El pecado de nuestra materialidad, de nuestras pasiones, de nuestros egoísmos, de nuestras apetencias. Nos captura y nos somete, y conociendo que actuamos mal nos experimentamos incapaces de liberarnos y hacer lo que sabemos que tenemos que hacer. Es lo que Pablo decía cuando expresaba que hacía lo que no quería y no lo que quería - Rm 7, 19-21 -.

La escucha al Señor necesita disponibilidad y limpieza. No puedes escuchar cuando tu vida está llena de ruidos que te atraen y te apasionan. Piensa en María y en su escucha y obediencia a la Palabra y Misión que Dios le encargó. Y también en José. Necesitas aislarte y tomar una actitud de disponibilidad.  Lo necesitas tú, pero también yo. ¿A dónde he sido enviado?
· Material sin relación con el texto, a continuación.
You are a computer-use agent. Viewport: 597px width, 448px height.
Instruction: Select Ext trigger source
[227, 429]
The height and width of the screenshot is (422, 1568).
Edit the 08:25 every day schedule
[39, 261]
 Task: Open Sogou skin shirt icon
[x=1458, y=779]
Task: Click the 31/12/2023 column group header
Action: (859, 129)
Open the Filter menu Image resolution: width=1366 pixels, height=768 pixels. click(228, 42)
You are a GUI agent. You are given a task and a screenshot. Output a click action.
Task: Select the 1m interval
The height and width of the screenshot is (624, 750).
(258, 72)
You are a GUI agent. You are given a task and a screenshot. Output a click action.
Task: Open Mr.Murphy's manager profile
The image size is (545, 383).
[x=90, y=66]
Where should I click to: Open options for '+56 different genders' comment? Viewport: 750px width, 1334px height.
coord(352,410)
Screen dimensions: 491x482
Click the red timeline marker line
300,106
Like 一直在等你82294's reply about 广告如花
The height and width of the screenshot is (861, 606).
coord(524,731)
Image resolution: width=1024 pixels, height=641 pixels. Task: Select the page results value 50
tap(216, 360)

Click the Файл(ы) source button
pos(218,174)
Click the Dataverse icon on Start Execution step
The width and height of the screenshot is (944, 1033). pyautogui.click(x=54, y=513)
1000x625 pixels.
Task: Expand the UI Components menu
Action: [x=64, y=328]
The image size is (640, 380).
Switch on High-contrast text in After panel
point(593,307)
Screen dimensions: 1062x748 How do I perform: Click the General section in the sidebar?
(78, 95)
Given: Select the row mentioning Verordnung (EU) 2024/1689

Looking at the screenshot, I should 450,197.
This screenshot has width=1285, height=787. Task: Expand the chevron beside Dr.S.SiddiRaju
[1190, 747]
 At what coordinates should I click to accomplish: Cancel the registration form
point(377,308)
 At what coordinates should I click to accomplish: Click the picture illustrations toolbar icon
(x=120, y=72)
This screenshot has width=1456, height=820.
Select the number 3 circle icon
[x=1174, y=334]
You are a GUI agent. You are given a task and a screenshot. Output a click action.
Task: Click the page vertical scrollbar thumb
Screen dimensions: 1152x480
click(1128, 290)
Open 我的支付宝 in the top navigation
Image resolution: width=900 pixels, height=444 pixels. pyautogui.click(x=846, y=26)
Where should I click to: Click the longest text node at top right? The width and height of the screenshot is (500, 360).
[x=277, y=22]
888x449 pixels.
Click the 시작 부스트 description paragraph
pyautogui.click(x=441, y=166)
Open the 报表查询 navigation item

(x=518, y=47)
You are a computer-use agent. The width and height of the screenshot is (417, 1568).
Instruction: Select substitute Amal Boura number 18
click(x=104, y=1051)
Ahora, después de querer abrir mis oídos a su Palabra y andar por algunos sitios, me encuentro en esto. Reflexionando contigo, querido y hermano lector en la fe, y ayudándonos en compartir y descubrir nuestras respectivas misiones. Porque, el Señor cuenta contigo, y, si cuenta, cuenta para algo concreto. ¿Será este medio para el que el Señor me ha preparado? ¿Será la catequesis en la cárcel? Será la visita a algún enfermo?

Posiblemente serán esas u otras misiones las que Dios quieres que hagas, pues Él ha repartido los talentos y espera recoger el cien por cien, porque también dará el ciento por uno. Abramos nuestros oídos y nuestros ojos para estar atento a la llamada del Señor.